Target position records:
|---|

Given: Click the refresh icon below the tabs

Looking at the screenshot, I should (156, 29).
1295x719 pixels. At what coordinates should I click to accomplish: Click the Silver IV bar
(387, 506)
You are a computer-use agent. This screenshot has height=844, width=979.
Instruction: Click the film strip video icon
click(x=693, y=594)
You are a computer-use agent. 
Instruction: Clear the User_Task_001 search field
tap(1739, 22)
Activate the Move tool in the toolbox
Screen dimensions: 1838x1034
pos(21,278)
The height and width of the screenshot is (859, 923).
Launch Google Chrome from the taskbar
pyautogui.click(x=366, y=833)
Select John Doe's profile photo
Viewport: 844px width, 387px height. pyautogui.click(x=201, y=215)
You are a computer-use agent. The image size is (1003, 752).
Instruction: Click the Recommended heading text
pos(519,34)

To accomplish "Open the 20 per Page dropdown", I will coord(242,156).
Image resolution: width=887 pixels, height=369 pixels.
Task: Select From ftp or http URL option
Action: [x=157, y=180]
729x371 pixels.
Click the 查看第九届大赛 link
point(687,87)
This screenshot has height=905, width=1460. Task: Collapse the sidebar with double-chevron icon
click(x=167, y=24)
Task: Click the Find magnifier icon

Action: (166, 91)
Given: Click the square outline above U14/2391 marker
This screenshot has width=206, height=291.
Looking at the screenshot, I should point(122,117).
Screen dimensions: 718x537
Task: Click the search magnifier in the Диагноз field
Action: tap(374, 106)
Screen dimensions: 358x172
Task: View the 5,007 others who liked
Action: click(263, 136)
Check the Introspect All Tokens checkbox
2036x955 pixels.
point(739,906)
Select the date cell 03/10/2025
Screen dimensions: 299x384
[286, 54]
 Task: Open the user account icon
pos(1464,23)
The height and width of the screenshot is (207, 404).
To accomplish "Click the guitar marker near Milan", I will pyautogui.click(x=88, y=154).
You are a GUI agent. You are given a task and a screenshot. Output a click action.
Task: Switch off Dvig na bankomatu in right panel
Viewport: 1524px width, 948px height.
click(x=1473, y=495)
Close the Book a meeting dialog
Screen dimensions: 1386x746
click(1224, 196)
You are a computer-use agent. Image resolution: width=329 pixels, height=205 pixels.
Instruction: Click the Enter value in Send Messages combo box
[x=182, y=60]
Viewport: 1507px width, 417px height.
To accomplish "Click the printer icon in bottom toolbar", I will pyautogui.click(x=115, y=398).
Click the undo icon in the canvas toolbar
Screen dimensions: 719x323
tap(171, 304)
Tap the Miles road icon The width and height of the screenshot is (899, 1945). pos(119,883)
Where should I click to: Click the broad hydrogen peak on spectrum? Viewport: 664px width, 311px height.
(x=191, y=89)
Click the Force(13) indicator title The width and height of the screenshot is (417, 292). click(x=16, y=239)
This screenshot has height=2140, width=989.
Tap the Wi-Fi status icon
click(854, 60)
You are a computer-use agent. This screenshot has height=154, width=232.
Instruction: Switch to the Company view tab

|---|

Task description: Convert every row above into a JSON list of strings, with one string for each line and no entries for blank lines.

Answer below:
[
  "Given: Click the refresh icon below the tabs",
  "Looking at the screenshot, I should (156, 29).",
  "1295x719 pixels. At what coordinates should I click to accomplish: Click the Silver IV bar",
  "(387, 506)",
  "You are a computer-use agent. This screenshot has height=844, width=979.",
  "Instruction: Click the film strip video icon",
  "click(x=693, y=594)",
  "You are a computer-use agent. ",
  "Instruction: Clear the User_Task_001 search field",
  "tap(1739, 22)",
  "Activate the Move tool in the toolbox",
  "Screen dimensions: 1838x1034",
  "pos(21,278)",
  "The height and width of the screenshot is (859, 923).",
  "Launch Google Chrome from the taskbar",
  "pyautogui.click(x=366, y=833)",
  "Select John Doe's profile photo",
  "Viewport: 844px width, 387px height. pyautogui.click(x=201, y=215)",
  "You are a computer-use agent. The image size is (1003, 752).",
  "Instruction: Click the Recommended heading text",
  "pos(519,34)",
  "To accomplish \"Open the 20 per Page dropdown\", I will coord(242,156).",
  "Image resolution: width=887 pixels, height=369 pixels.",
  "Task: Select From ftp or http URL option",
  "Action: [x=157, y=180]",
  "729x371 pixels.",
  "Click the 查看第九届大赛 link",
  "point(687,87)",
  "This screenshot has height=905, width=1460. Task: Collapse the sidebar with double-chevron icon",
  "click(x=167, y=24)",
  "Task: Click the Find magnifier icon",
  "Action: (166, 91)",
  "Given: Click the square outline above U14/2391 marker",
  "This screenshot has width=206, height=291.",
  "Looking at the screenshot, I should point(122,117).",
  "Screen dimensions: 718x537",
  "Task: Click the search magnifier in the Диагноз field",
  "Action: tap(374, 106)",
  "Screen dimensions: 358x172",
  "Task: View the 5,007 others who liked",
  "Action: click(263, 136)",
  "Check the Introspect All Tokens checkbox",
  "2036x955 pixels.",
  "point(739,906)",
  "Select the date cell 03/10/2025",
  "Screen dimensions: 299x384",
  "[286, 54]",
  " Task: Open the user account icon",
  "pos(1464,23)",
  "The height and width of the screenshot is (207, 404).",
  "To accomplish \"Click the guitar marker near Milan\", I will pyautogui.click(x=88, y=154).",
  "You are a GUI agent. You are given a task and a screenshot. Output a click action.",
  "Task: Switch off Dvig na bankomatu in right panel",
  "Viewport: 1524px width, 948px height.",
  "click(x=1473, y=495)",
  "Close the Book a meeting dialog",
  "Screen dimensions: 1386x746",
  "click(1224, 196)",
  "You are a computer-use agent. Image resolution: width=329 pixels, height=205 pixels.",
  "Instruction: Click the Enter value in Send Messages combo box",
  "[x=182, y=60]",
  "Viewport: 1507px width, 417px height.",
  "To accomplish \"Click the printer icon in bottom toolbar\", I will pyautogui.click(x=115, y=398).",
  "Click the undo icon in the canvas toolbar",
  "Screen dimensions: 719x323",
  "tap(171, 304)",
  "Tap the Miles road icon The width and height of the screenshot is (899, 1945). pos(119,883)",
  "Where should I click to: Click the broad hydrogen peak on spectrum? Viewport: 664px width, 311px height.",
  "(x=191, y=89)",
  "Click the Force(13) indicator title The width and height of the screenshot is (417, 292). click(x=16, y=239)",
  "This screenshot has height=2140, width=989.",
  "Tap the Wi-Fi status icon",
  "click(854, 60)",
  "You are a computer-use agent. This screenshot has height=154, width=232.",
  "Instruction: Switch to the Company view tab"
]